## Task to complete
Which lines below include "will"? Copy them all.

## Collected data
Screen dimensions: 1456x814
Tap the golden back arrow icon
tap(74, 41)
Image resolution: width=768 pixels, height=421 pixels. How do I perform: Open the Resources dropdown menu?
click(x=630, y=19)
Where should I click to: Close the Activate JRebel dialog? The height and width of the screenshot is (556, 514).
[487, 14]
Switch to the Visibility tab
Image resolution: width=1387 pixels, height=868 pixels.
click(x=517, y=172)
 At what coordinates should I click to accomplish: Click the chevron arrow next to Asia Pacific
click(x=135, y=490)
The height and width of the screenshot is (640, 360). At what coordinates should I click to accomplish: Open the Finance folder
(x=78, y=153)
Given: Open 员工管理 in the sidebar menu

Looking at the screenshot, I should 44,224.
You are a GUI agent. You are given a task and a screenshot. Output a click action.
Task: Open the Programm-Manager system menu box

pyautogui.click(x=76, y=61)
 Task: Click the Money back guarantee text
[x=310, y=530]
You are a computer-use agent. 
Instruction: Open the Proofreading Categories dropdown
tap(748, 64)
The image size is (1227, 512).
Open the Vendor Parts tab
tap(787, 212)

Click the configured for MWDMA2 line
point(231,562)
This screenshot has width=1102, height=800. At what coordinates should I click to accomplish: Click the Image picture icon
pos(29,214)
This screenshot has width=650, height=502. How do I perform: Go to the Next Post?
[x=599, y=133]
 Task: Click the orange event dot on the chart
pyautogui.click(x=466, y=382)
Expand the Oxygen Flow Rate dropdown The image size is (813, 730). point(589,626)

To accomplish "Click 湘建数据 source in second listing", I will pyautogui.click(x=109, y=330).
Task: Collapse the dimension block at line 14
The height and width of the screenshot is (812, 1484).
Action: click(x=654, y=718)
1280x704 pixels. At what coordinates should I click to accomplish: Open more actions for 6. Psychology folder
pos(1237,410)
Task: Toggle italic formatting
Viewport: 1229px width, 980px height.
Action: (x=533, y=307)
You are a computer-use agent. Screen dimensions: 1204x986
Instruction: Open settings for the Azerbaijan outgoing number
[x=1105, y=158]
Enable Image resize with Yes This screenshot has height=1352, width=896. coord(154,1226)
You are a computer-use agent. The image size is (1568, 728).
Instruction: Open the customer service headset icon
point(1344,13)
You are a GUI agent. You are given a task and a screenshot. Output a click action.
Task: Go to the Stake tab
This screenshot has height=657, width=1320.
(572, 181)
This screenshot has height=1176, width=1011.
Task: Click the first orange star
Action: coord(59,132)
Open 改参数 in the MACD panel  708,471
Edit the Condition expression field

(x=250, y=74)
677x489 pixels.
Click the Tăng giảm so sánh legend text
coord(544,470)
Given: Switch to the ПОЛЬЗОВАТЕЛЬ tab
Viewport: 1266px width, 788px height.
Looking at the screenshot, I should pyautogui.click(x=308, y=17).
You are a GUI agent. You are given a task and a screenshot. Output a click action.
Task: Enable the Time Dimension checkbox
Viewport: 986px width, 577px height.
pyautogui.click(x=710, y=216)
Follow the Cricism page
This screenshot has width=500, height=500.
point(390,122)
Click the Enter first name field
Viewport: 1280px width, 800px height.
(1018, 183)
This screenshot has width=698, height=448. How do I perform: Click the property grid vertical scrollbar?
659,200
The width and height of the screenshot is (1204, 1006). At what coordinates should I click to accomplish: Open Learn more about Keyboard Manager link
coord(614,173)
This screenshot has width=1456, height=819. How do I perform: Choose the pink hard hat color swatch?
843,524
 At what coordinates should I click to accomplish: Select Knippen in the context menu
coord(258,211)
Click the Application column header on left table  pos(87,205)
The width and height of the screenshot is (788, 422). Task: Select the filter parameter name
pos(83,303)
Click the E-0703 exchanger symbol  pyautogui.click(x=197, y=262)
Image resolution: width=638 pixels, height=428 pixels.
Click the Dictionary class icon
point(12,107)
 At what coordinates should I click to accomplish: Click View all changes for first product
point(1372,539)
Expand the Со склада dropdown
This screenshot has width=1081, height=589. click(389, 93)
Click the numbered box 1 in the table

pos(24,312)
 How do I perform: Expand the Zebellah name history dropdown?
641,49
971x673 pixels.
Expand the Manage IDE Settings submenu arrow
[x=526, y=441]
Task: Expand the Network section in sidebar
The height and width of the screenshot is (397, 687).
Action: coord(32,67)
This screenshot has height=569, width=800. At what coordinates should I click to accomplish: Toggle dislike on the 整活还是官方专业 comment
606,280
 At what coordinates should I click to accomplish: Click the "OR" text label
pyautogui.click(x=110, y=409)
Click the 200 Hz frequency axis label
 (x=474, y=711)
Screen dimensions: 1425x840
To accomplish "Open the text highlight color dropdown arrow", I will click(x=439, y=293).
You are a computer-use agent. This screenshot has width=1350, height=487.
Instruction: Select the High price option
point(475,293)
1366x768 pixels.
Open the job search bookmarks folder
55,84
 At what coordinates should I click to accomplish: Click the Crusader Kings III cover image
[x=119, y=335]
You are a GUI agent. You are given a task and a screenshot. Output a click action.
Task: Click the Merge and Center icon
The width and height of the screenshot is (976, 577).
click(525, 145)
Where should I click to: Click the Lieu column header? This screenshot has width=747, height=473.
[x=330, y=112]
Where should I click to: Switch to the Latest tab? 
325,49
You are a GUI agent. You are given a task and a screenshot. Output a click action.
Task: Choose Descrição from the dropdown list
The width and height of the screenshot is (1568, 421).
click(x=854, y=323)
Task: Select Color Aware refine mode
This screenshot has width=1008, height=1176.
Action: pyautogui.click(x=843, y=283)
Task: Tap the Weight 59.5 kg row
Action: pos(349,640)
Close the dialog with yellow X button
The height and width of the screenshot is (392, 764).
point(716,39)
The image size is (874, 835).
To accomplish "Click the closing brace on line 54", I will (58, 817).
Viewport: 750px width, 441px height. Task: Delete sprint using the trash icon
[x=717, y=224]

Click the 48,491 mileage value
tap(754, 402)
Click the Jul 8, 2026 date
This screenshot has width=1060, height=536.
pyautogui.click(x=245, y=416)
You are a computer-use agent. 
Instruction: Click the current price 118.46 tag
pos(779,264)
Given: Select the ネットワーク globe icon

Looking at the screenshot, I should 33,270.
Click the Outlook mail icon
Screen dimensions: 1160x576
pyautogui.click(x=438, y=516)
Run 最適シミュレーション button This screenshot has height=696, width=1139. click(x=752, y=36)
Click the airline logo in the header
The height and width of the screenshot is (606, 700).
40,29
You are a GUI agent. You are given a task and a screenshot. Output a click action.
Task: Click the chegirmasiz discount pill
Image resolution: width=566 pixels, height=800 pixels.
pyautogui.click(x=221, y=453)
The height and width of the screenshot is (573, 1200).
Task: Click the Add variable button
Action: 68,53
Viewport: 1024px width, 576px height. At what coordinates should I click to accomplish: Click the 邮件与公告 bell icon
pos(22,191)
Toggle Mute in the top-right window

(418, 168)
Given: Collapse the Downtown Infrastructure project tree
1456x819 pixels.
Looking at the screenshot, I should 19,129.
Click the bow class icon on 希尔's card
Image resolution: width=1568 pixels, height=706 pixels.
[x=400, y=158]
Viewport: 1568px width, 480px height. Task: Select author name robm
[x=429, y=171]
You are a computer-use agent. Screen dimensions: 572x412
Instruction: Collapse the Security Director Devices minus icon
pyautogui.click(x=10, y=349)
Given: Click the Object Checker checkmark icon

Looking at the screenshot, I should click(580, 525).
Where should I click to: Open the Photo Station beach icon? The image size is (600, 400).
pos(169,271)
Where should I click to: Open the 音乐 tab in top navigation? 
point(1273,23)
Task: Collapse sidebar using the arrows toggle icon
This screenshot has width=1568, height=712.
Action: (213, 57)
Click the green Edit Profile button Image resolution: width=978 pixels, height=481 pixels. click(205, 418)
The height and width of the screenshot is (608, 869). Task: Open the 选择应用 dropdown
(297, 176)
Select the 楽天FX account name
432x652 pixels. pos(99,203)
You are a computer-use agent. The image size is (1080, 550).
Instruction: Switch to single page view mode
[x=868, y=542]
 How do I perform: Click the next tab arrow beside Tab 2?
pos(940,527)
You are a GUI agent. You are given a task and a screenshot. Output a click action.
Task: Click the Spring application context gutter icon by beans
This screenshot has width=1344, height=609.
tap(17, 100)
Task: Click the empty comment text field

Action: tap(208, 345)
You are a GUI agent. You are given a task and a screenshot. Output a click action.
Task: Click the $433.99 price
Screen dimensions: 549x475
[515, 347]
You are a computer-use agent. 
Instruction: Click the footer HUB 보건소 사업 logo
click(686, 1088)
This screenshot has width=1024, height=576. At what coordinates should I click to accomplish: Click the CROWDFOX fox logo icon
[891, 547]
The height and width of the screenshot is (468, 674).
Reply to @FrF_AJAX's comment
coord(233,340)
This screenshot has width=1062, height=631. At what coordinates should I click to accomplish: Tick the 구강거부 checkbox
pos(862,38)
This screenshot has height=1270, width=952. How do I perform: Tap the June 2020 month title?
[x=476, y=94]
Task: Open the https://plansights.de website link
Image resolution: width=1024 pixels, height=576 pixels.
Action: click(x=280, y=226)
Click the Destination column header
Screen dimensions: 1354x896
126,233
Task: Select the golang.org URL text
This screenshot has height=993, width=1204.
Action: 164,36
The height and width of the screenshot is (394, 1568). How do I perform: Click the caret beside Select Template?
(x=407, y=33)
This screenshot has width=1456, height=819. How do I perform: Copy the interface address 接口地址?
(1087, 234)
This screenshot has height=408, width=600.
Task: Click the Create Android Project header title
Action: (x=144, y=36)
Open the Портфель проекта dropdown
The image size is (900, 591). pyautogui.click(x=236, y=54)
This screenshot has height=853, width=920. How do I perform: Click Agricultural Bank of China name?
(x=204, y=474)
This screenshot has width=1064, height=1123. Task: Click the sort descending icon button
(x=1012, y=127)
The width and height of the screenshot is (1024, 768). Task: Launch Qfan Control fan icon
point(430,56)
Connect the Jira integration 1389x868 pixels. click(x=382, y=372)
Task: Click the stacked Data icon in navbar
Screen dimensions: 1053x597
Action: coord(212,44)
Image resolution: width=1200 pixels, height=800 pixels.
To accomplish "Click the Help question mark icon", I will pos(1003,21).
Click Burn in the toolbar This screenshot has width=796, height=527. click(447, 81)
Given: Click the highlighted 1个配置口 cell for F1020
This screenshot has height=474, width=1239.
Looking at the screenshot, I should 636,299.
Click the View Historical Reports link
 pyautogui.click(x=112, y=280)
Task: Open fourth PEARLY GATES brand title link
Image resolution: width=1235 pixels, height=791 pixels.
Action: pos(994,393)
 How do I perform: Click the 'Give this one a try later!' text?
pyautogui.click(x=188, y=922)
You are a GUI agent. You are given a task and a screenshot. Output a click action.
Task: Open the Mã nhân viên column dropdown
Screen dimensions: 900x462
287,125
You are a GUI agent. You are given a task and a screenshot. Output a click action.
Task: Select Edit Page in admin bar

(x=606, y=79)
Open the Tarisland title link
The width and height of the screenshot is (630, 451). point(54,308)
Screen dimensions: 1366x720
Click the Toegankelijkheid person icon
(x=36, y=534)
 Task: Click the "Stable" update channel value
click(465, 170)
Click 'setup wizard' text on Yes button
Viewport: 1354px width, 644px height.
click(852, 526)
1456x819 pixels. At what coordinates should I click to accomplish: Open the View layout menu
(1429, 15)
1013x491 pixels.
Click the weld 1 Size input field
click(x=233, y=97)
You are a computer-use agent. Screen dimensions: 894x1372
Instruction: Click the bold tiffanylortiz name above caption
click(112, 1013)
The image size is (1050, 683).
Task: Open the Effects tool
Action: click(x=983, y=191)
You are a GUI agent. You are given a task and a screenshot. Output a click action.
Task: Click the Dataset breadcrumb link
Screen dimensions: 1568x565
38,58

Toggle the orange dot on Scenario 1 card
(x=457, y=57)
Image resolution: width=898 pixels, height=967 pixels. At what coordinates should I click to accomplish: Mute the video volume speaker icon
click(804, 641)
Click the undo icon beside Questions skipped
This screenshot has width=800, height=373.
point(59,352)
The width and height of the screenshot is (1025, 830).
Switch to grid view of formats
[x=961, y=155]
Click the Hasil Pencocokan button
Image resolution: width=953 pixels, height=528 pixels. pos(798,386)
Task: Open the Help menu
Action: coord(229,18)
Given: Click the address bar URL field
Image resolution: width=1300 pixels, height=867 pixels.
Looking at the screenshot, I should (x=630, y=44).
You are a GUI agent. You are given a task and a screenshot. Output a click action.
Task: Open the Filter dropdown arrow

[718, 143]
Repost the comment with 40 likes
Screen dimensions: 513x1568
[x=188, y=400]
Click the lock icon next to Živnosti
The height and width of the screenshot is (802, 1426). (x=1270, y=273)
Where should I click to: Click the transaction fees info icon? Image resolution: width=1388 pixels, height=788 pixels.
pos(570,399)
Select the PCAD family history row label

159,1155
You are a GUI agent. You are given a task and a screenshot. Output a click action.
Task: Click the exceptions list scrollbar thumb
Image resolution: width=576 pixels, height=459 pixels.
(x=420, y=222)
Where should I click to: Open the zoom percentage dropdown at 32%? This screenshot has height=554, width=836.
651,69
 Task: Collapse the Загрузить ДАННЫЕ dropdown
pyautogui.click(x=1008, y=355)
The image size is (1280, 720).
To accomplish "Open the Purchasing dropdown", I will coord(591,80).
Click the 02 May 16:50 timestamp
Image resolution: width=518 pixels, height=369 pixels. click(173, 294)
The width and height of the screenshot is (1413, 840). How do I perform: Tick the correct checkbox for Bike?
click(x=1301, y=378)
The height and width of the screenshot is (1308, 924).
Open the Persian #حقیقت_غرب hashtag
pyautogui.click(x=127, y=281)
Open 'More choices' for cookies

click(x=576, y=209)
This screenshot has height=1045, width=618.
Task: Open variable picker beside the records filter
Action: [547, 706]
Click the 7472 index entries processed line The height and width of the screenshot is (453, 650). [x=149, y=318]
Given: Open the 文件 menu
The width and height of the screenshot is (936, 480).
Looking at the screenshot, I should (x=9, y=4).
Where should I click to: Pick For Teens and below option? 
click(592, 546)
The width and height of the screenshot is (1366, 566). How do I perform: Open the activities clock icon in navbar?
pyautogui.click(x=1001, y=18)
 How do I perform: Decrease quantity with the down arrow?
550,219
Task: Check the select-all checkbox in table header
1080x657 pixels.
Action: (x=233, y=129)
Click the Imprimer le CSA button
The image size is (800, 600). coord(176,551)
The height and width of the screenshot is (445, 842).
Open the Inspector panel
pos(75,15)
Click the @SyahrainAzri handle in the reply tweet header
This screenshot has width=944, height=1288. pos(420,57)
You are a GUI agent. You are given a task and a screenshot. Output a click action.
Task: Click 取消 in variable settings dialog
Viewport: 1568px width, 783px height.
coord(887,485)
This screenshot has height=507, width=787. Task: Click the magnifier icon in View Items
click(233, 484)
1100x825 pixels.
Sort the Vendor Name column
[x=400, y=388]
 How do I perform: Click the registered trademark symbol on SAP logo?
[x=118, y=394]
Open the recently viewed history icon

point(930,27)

## Reply to the task
To accomplish "Click 湘建数据 source in second listing", I will pyautogui.click(x=109, y=330).
To accomplish "Open the text highlight color dropdown arrow", I will click(x=439, y=293).
To accomplish "Click the closing brace on line 54", I will (58, 817).
To accomplish "Click the Help question mark icon", I will pos(1003,21).
To accomplish "Open the Purchasing dropdown", I will coord(591,80).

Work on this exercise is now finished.